_TEXT PASSAGE_.
+++

FLOWERS: There's $10,000 or $15,000 every time the gate opens and shuts. That's twice what they were worth two years ago.
SMITH: The drought in the West has made feed for cattle a lot more expensive. That's pushed cattle prices way up. And if you steal one of these really expensive cows, it's pretty easy to sell. You just drop it off at an auction house like this one and pick up your check the next day. There's no paperwork, no proof of ownership needed.
(SOUNDBITE OF RADIO CONVERSATION)
UNIDENTIFIED MAN #2: OK, we're good on the southeast side over here.
SMITH: We sit in Jerry's Ford F-150 and wait for C. Wright to show up. It's a stakeout.
FLOWERS: Yeah, I'm going to just park right in here beside these trucks.
SMITH: A few trucks go by, but they're not our guys. Nothing for a while, and then...
FLOWERS: That's his truck right there. I think he just pulled in the parking lot, pulling right up to the front right now in a black Chevy. No bumper on the back. I'm just near pretty sure it's him. In just a second, I'll tell you. Yeah, that's him - got a white t-shirt on, baggy jeans and a stocking cap. Stay in the car. If he comes out with a gun or something, I'm going to have to kill him.
SMITH: Jerry gets out of the truck, and he approaches C. Wright's truck with a slow, sheriff-style walk, hand on his pistol. C. Wright and another guy get out, and Jerry begins to search their car.
SMITH: Jerry just pulled a gun out of the car. He's showing it. He just tucked it in his pants.
Things get a little more intense after that.
Oh, he's going to cuff him.
Jerry questions one of the guys for about 15 minutes, then he hurries back to the car. He's grinning.

+++

_INFORMATION PROVIDED_.

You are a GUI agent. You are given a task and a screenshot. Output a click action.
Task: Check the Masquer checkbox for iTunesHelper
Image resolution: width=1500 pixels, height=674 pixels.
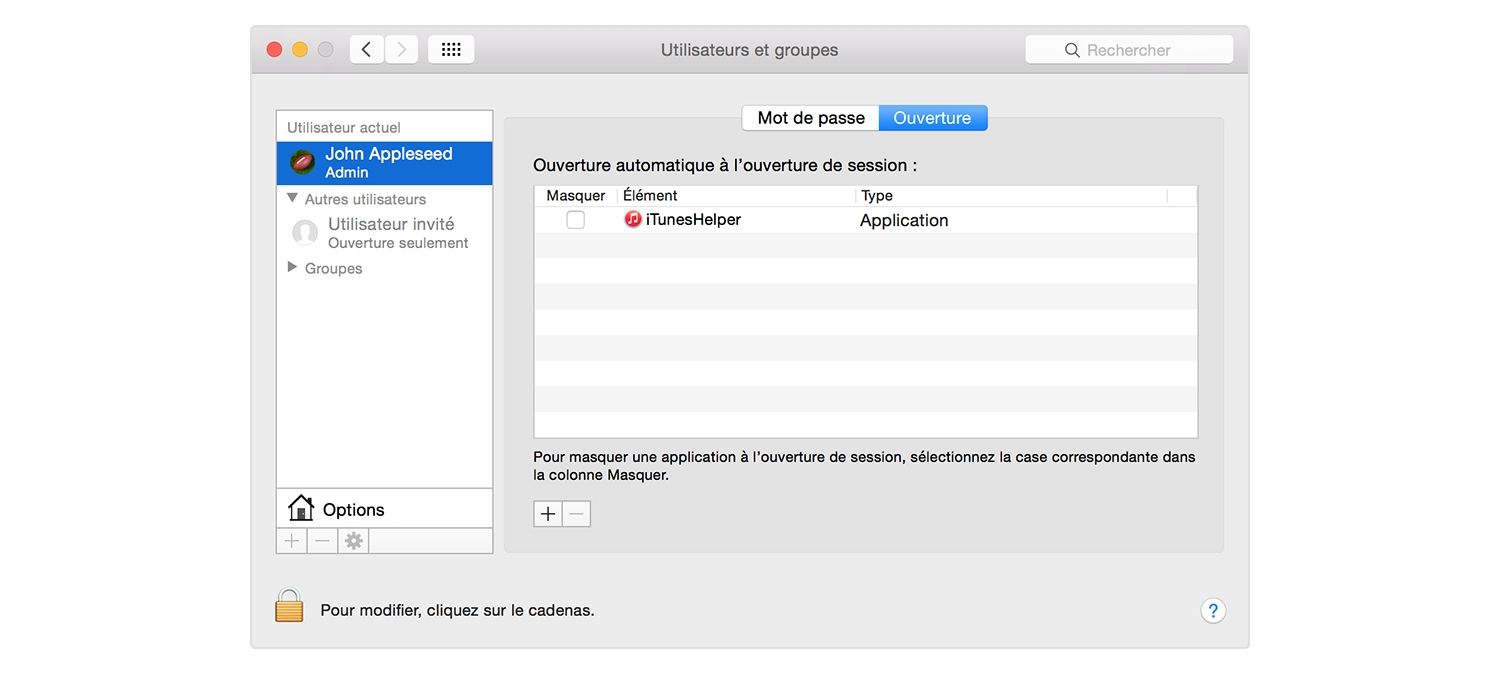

+++

_PROBLEM SET_.
**1.** Answer these questions about the cattle theft transcript, one per line:
(a) According to Smith, what has made feed for cattle more expensive?
(b) In what vehicle do Smith and Jerry wait for C. Wright?
(c) For about how long does Jerry question one of the men?
**2.** Pick up the cattle theft transcript after its final line and write the next few exchanges in the same style.

_REPLIES_.
**1.**
(a) The drought in the West.
(b) Jerry's Ford F-150.
(c) About 15 minutes.

**2.**
FLOWERS: I'm as happy as a dead pig in the sun.
SMITH: That doesn't sound happy.
FLOWERS: It is if you're a dead pig.
SMITH: C. Wright and his buddy confessed to stealing and selling BJ's cows. They also confessed to stealing three more cows they just came across in some field last night. But there's still a crucial piece missing. Who owned the other three cows? In Oklahoma, you can never tell. Not all cattle have ear tags. Not all cattle are branded. There's no state database, which means to figure out who the other victim was, we have to return to the scene of the crime.
FLOWERS: We're going out into a very rural, isolated area.
SMITH: We pull up to the gate where the thieves broke in. And I am dying to ask these guys some questions, like how do you steal a 1,500-pound cow? Jerry checks with the outlaws, and the guys agree to talk.
Hi, how are you guys? I'm Stacey.
C. Wright and his friend are in their early 20s. They wear baggy clothes, boots and spurs. They grew up in the country. They know cattle, they say.
UNIDENTIFIED MAN #3: We cowboys.
SMITH: We walk out into the pasture. C. Wright says, last night, he put some food into a bucket - sweet feed. He says, cows love it.
C. WRIGHT: I was shaking the bucket and I (whistles).
(SOUNDBITE OF COWS MOOING)
SMITH: And did the cows just, like, come?
WRIGHT: They looked up, and I shook the bucket again.
(SOUNDBITE OF WHISTLING)
WRIGHT: And here they come.
SMITH: Even now, just hearing that, some black cows pop up over the hill.
What kind of cows are those?
WRIGHT: Black Angus, it look like - $2,300 apiece.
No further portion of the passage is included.